In fact, a coherent strategy for development and deployment of house-for-duty ministers is essential, for two reasons.

First, if a benefice or parish has a house-for-duty post, at the current time, it is likely that the post will be filled by an older priest who, for all his or her experience, may be weary from many years of ministry, or may not naturally be able to connect with families and young people. There is a need, in my view, to encourage younger clergy to consider house-for-duty ministry, to ensure that house-for-duty parishes have a larger pool of clergy to draw on when seeking an appointment.

Career house-for-duty ministry is demanding, but many younger individuals training for ordination who have an appropriate professional background would be well suited to this ministry.

Second, a strategy is needed to ensure that house-for-duty clergy are trained and developed in collaborative ministry. The Church is the priesthood of all believers, and there is no such thing as "part-time" ministry for any Christian.

Furthermore, while a mixed economy of ministry, which releases the gifts of the whole Church, is de- sirable for any church, it is essential for a church where the senior minister is not able to spend all his or her time on parish ministry. House-for-duty clergy, therefore, need to be people who can recognise, develop, and release the ministry gifts of others.

If the Church of England can accept current financial realities, actively develop house-for-duty ministries, and encourage parishes to support them, then the mission of the Church - especially in rural areas - would be greatly strengthened.

The Vicarage, Cheap Street
Gloucestershire GL54 4AA

From the Revd Christopher Elliott

Sir, - Having retired from a house-for-duty post earlier this year, I find myself in agreement with just about all of the Revd Ron Wood's article. But I was fortunate, in that I came to a small remote group of three parishes whose parishioners were realistic about their expectations.

Also, having come out of retirement to take up the post, I made the point to the diocesan secretary that I had been in the habit of receiving occasional fees for funerals, etc., and, as I was treated as a retired priest, I was allowed to retain the fees, which did provide a useful supplement to the clergy pension.

My experience was a good one. There is little hope of a stipendiary priest in this neck of the woods, but while house-for-duty in this situation is sensible, local ordained ministry would make more sense, if and when suitable candidates are identified and trained.

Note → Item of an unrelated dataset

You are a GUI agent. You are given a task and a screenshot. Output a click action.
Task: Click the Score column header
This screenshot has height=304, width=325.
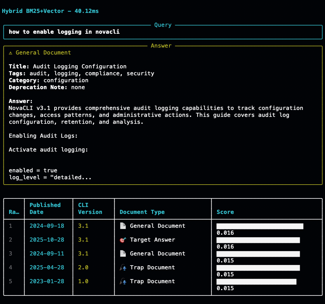click(x=225, y=212)
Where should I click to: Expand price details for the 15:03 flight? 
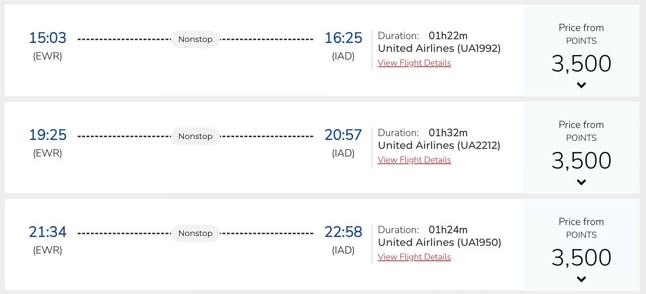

If you are a priest, you cannot possibly expect to work to a strict two days a week, plus Sundays, as is written in the job description. How can you say to the bereaved folk on the doorstep, "Sorry, today's not a working day: Come back on Friday"? One deals with things as they come in.

I was fortunate, having other retired clergy available to help out. So, every so often, my wife and I took five days out on the trot, and went to see family and friends. I negotiated this with the parishes, and there was always cover available. So, yes, some weeks, one did work a full week, but then took time out. I think it is called being flexible and realistic.

Another answer is also to think ecumenically, and work more closely with other denominations in partnership: in 2012, at a few hours' notice, I had to drop all my Christmas services for a family emergency. The Methodist minister stepped up to the plate and took over the Christingle, while others took other Christmas services. I actually do not think that my absence was really noticed.

If I was still fit and healthy, I would still be working, because the place is fabulous, with great, loving, and understanding people. In short, we had a ball. Given also a supportive bishop, archdeacon, and one of the best deaneries I have been been part of, I ended my ministry on a high.

If anyone wants a great posting for a few years, try Teesdale in County Durham: three parishes that will warmly welcome you.